The CSI 300 Index dropped 1.2 percent. The Hang Seng China Enterprises Index lost 1 percent, while the Hang Seng Index declined 0.9 percent. Trading volumes in the Shanghai index were 34 percent above the 30-day average, according to data compiled by Bloomberg.
The Shanghai gauge has climbed 18 percent over the past month amid speculation the central bank will ease monetary policy to support economic growth after data this week showed inflation slowed more than forecast.

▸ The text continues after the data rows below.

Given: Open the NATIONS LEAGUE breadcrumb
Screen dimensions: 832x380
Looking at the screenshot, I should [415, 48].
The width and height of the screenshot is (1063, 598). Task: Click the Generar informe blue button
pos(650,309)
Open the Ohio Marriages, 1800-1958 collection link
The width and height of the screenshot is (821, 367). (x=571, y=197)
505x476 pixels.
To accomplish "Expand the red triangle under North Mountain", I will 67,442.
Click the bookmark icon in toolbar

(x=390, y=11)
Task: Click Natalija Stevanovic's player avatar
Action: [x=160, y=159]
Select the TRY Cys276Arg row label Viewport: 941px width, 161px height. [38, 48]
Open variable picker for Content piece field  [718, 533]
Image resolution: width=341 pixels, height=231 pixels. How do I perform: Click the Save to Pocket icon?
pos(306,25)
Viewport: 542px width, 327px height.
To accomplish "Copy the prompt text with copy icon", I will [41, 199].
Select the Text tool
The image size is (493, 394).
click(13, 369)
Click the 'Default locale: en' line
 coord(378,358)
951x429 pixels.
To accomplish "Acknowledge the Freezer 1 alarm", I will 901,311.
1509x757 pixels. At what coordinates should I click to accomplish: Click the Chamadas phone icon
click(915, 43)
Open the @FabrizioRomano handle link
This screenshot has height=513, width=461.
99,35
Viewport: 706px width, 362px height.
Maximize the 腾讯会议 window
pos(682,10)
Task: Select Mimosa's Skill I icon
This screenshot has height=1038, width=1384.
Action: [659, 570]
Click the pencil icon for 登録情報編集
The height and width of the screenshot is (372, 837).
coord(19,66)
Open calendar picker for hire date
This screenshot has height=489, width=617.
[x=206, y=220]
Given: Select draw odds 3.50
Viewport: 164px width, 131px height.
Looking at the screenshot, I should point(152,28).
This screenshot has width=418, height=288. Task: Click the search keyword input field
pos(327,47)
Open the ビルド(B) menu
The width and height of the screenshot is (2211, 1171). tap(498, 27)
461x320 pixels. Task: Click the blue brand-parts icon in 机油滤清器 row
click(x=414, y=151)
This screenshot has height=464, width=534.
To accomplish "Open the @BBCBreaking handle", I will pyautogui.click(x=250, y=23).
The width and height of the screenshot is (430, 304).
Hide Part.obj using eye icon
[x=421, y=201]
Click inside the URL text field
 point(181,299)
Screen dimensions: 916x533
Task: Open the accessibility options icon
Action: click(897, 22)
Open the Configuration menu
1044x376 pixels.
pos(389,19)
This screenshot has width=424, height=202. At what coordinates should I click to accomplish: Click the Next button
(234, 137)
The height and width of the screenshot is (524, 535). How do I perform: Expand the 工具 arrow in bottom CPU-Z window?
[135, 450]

It trades at 11 times 12-month projected earnings, near the highest level since August 2011. The 14-day relative strength measure reached the highest levels in two decades this week.
Money manager Mark Mobius said the bull market in Chinese stocks is just getting started and he’s using the biggest price swings in five years to boost holdings.
“We are buying more in China because we think this is the beginning of a longer-term bull run,” Mobius, who oversees about $40 billion as the executive chairman of Templeton Emerging Markets Group, said in a phone interview yesterday from Thailand.
PetroChina and Sinopec were responsible for almost half of the losses in the Shanghai index based on points. China Oilfield slumped 2.4 percent in Shanghai after saying it expects revenue and operating profit for 2015 will drop from this year. Global demand for crude from the Organization of Petroleum Exporting Countries will fall next year by about 300,000 barrels a day to 28.9 million, the least since 2003, the group said yesterday.
Air China Ltd. and China Southern Airlines Co. gained by the 10 percent daily limit. China, the largest crude oil importer globally, will benefit as every one percent drop in oil prices means $2.2 billion in savings and a boost in total net profit by 0.2 percent, Citigroup Inc. said last month. Every 100 yuan ($16.2) drop in jet fuel prices can reduce annual costs for China’s three major airlines by about 400 million yuan, according to Citic Securities Co.
China’s benchmark interest-rate swap climbed by the most since March and money-market rates increased as the central bank refrained from offering reverse-repurchase agreements in today’s auction window. The seven-day repurchase rate, a gauge of interbank funding availability, rose 16 basis points to a four-month high of 3.81 percent, a weighted average compiled by the National Interbank Funding Center shows.
The China Securities Regulatory Commission gave written approval for 12 initial public offering applications, according to a statement posted on its official microblog yesterday.
A gauge of financial shares in the CSI 300 slid 3.2 percent, the most among 10 industry groups. Brokerages were the 10 biggest losers in the gauge, with Founder Securities Co. and Western Securities Co. sliding by 10 percent. Founder Securities and Western Securities have surged at least 80 percent over the past month. Brokerages have rallied as new stock account openings jumped to five-year highs and traders increased the use of leverage to buy stocks.
Investors bought 92.6 billion yuan of shares using margin debt on the Shanghai bourse yesterday, taking the outstanding value of stock purchases through borrowed money to a record 614 billion yuan, according to data from the bourse.